Henri VII (roi de 1485 à 1509)

Henri Tudor, devenu Henri VII, fonde la dynastie des Tudors. Entouré d’hommes de loi, il assure le retour à l’ordre en supprimant tous les rivaux de sa famille. Il prend soin de gouverner avec l’accord du Parlement, inaugurant ainsi une politique de coopération entre la monarchie, la noblesse et surtout la gentry. De même, sa diplomatie profite de la rivalité entre la France et les Habsbourg.


Henri VIII (roi de 1509 à 1547)

Il continue la même politique, mais avec plus d’éclat. Des finances abondantes, une justice bien contrôlée permettent au gouvernement d’Henri et de son ministre, le cardinal Wolsey, de jouir d’une autorité incontestée à l’intérieur, tandis qu’à l’extérieur le traité de paix universelle de 1518 et le Camp du Drap d’or (rencontre avec François Ier, 1520) révèlent leur prestige. Mais, à partir de 1529, Henri VIII se sépare de Wolsey (mort en 1530) : c’est que l’essor du pouvoir royal se développe maintenant sur le terrain religieux.


Les successeurs d’Henri VIII

Édouard VI (roi de 1547 à 1553), fils d’Henri VIII et de Jane Seymour, devient roi à dix ans. Sous son règne, l’Église anglaise évolue vers le protestantisme sous la conduite de Thomas Cranmer, qui compose les deux premiers Books of Common Prayer (1549 et 1552) et publie les « quarante-deux articles » de l’Église d’Angleterre (1553). Édouard mourant de tuberculose, son ministre Northumberland essaye d’imposer lady Jane Grey, arrière-petite-fille d’Henri VII, comme reine. Mais à la mort du roi, le Conseil se rallie très vite à la catholique Marie Tudor. Marie Ire Tudor (reine de 1553 à 1558), fille de Catherine d’Aragon, ramène, avec le concours du cardinal Pole, l’Église anglaise au catholicisme. Elle projette d’épouser le roi d’Espagne Philippe II. Ce brusque changement entraîne des révoltes, comme celle qui est conduite par sir Thomas Wyat en 1554. Dès lors, le régime se montre féroce pour les opposants : lady Jane Grey et Thomas Cranmer sont parmi les victimes de « Marie la Sanglante ». Sa politique pro-espagnole l’amène à lutter contre la France : la seule conséquence en est la perte de Calais (1558), ce qui est grave pour le commerce anglais.

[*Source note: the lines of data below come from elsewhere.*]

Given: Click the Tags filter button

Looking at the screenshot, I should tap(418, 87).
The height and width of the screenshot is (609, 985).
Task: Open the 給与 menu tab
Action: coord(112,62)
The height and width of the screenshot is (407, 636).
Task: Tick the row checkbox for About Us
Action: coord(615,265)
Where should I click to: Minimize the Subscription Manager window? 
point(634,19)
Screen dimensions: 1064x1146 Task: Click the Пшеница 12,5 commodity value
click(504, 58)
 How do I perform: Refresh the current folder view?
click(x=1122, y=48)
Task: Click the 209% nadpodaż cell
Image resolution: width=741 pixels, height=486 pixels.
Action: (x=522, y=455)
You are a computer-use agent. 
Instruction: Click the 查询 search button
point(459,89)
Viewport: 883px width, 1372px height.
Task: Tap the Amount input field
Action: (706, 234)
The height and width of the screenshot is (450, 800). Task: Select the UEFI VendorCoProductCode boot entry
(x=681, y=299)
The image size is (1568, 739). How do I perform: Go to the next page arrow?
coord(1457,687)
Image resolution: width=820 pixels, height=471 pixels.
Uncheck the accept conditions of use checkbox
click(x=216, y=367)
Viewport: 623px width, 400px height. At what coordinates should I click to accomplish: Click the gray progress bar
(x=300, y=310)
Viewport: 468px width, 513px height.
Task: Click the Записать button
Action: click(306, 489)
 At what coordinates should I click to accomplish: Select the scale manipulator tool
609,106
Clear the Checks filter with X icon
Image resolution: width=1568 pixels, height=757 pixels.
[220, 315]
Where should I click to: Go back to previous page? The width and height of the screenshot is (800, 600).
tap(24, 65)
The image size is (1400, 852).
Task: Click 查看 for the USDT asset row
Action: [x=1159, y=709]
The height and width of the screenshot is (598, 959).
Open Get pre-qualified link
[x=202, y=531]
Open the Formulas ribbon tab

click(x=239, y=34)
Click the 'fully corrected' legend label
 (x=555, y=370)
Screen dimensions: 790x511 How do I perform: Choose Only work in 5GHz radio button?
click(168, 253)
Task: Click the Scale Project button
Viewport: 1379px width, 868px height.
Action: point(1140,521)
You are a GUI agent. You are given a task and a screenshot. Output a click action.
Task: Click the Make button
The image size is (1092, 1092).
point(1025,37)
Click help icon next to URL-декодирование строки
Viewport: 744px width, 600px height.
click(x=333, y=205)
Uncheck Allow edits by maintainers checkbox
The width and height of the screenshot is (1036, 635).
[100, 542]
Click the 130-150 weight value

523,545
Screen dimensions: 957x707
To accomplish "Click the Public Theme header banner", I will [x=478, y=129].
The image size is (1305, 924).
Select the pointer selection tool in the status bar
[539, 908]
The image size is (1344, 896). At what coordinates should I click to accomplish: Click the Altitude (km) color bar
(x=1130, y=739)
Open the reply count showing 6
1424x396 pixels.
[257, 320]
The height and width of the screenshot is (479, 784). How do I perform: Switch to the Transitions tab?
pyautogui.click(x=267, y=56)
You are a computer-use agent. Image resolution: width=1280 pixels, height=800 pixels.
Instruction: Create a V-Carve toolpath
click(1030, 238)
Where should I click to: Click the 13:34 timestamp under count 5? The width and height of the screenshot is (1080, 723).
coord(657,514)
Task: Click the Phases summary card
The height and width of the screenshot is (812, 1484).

Élisabeth Ire (reine de 1558 à 1603)

Fille d’Henri VIII et d’Anne Boleyn, elle va rétablir la situation. À l’intérieur, sa politique traduit exactement les aspirations de la gentry et de la bourgeoisie. Bien conseillée par des hommes de valeur comme le chancelier William Cecil, elle gouverne en accord avec le Parlement. En matière religieuse, elle restaure l’Église nationale, mais son « anglicanisme », tel qu’il apparaît dans le troisième Common Prayer Book (1562) et les « trente-neuf articles » de 1563, est un compromis modéré entre des principes protestants et des formes catholiques. Elle lutte aussi bien contre les calvinistes que contre les catholiques. À l’extérieur, sa politique traduit les nouvelles aspirations maritimes de son pays. Si elle essaye de récupérer Calais, elle se tourne surtout contre la puissance maritime espagnole, qui s’effondre lorsque l’Invincible Armada est détruite en 1588. Au moment où apparaît cette Angleterre capitaliste et maritime monte sur le trône (1603) Jacques VI Stuart, roi d’Écosse, qui devient Jacques Ier d’Angleterre. Même si les deux couronnes ne seront fondues qu’en 1707 en un royaume uni, c’est dès 1603 que l’histoire de l’Angleterre laisse la place à celle de la Grande-Bretagne.